PHMon: A Programmable Hardware Monitor and Its Security Use Cases

This paper presents PHMon, a Programmable Hardware Monitoring system for enforcing flexible security policies using a match-action (match-event) pipeline.

Paper Summary

This paper presents PHMon, a Programmable Hardware Monitoring system for enforcing flexible security policies using a match-action (match-event) pipeline. They modify the CPU to pass a 5-member tuple of (instruction, program_counter, next_pc, addr, data) to the PHMon co-processor. The co-processor match-unit (mu) checks the tuple for matches to any entries in the events table, passing any hits to the action unit (au) for further processing. They evaluate their system on 4 use-cases including protection from Return-Oriented-Programming (ROP) attacks, Hardware Accelerated Fuzzing, and Preventing Information Leakage. Evaluation results showed a .9% overhead for their shadow-stack protections, and improved performance up to 16x for hardware accelerated AFL.

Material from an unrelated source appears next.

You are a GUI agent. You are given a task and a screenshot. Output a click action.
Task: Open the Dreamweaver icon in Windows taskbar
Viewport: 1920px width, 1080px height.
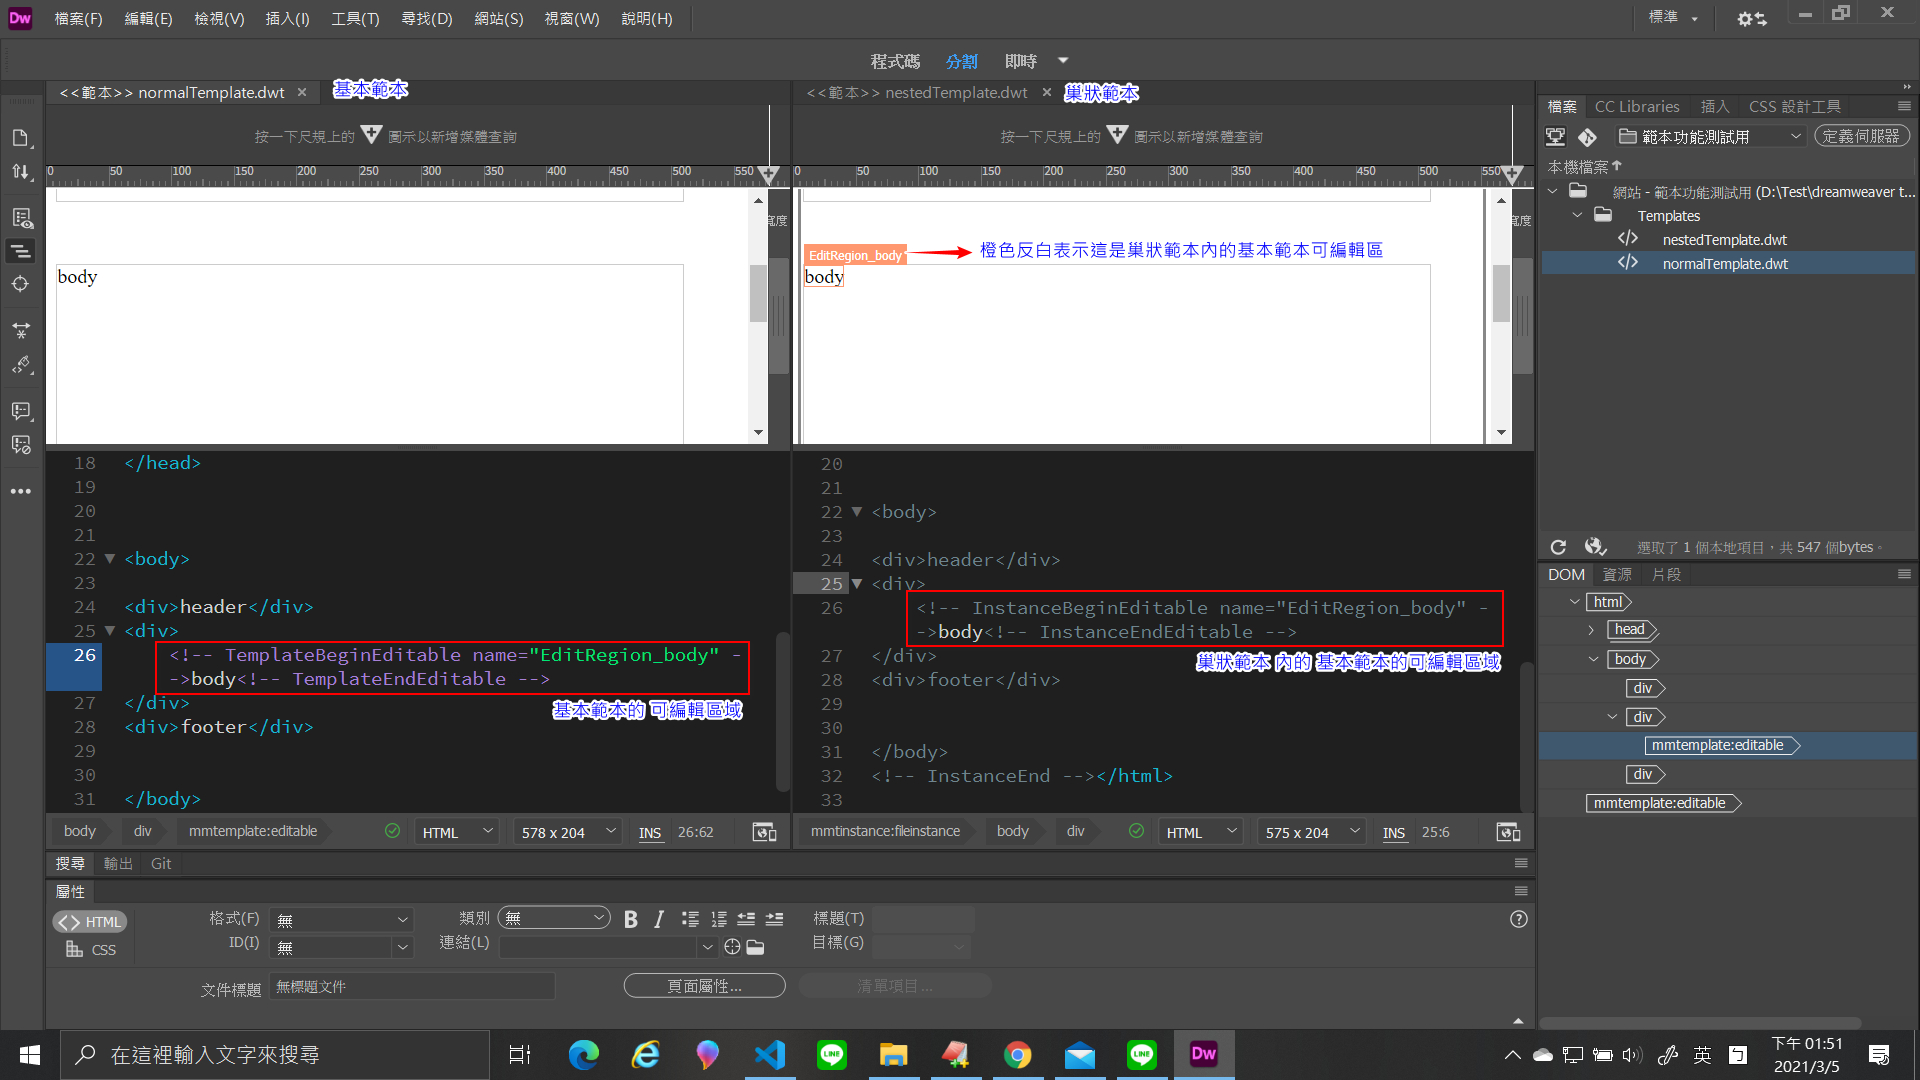(x=1203, y=1054)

PHMon makes the following contributions:

  1. The design of a flexible hardware monitor for in-line event monitoring
  2. Propose 4 use-cases where this architecture can improve performance from the state-of-the-art
  3. Implement their design on an FPGA board

The Problem

There is a desire to move more of a systems security policy enforcement to hardware-level abstractions, e.g. Intel MPK, Arm Trustzone. However, such mechanisms take a considerable amount of time and financial backing to become market ready products. Furthermore, hardware mechanisms can only enforce a static security policy that is valid at the time, with a restricted set of enforcement actions that lack flexibility to change in the future.

The Solution (or Approach)

This paper proposes a solution using a Programmable Hardware Monitor (PHMon) that can be used to enforce a flexible security policies that can change to match the requirements of the evolving security threatscape. They provide this flexibility using a event-action approach consisting of a Trace Unit (TU) in the CPU for collection instruction traces, a Match Unit (MU) for examining traces to see if they require further action, and an Action Unit (AU) for processing required instruction traces. System-designs can specify and updates rules that represent the kind of events they are interested, e.g. high-level file access, or low-level instructions like branching. They then specify a corresponding action to take place when a tuple triggers a ‘hit’ in the events table.

Evaluation

They evaluate a FPGA prototype of their system on 4 use-cases. PHMon is implemented as a Rocket Chip Co-Processor (RoCC) connected to a RISC-V Rocket processor interface, targeting the Linux kernel (v4.15).

They do not provide a testbed representative of a ‘real’ system, unable to provide a L2 cache often seen in CPUs due to limitations with the Rocket chip. They also cap the frequency of their PHMon co-processor due to the hardware limitations of their evaluation board. With this in mind, it should provide an indication of worst-case performance that could be improved in future iterations.

Performance metrics show a .9% overhead for their shadow stack implementation, with highest performance overhead being seen in applications requiring processing of strings (e.g. compilation, string searching, and parsing) or searching. This could be a result of higher memory requirements as they do not provide a L2 cache. However more ‘numerical’ workloads e.g. compression with bzip, so better performance than alternatives. In their AFL use-case, they observed a performance improvement of up to 16x, with PHMon finding more (12) vulnerabilities in comparison to base AFL (11). It is suggested that this discrepancy is a result of the probabilistic nature of AFL, concluding that PHMon found more bugs due to the performance increase. They don’t however, expand on the types of bugs found. Hardware debugging showed a constant time performance (due to having to maintain debugging data in software), in comparison to the linear growth in performance for GDB. Finally, evaluation showed a linear growth for PHMon in terms of power and area as number of matching units increased.

What Do You Think?

Quite an interesting paper, with a good, well-reasonable approach. To me this feels like a contextualizing of a match-action pipeline for security monitoring in an operating system, so not really a novel approach (e.g. see P4 in software-defined-networking). However, they do a full-stack implementation that shows that this system could be used in a real-world context, therefore demonstrating the impact and fidelity of a research prototype that is expected for USENIX.

The only comment I would raise is that their threat model feels a little simplistic for me, i.e. kernel is trusted, and they do not consider micro-architectural attacks. In their system the L1 cache is used as a store for retrieving data for PHMon, however caches have been identified as side-channels/attack vectors that can influence and/or leak data in the past. However I understand that this was out-of-scope (or potentially a plan for future work).

Comments/Questions

  • Are there any caching opportunities for PHMon that could improve performance?
  • Does PHMon deal with branch prediction in monitoring?
  • Can monitoring rules be updated in real-time, or does it require PHMon to be offline?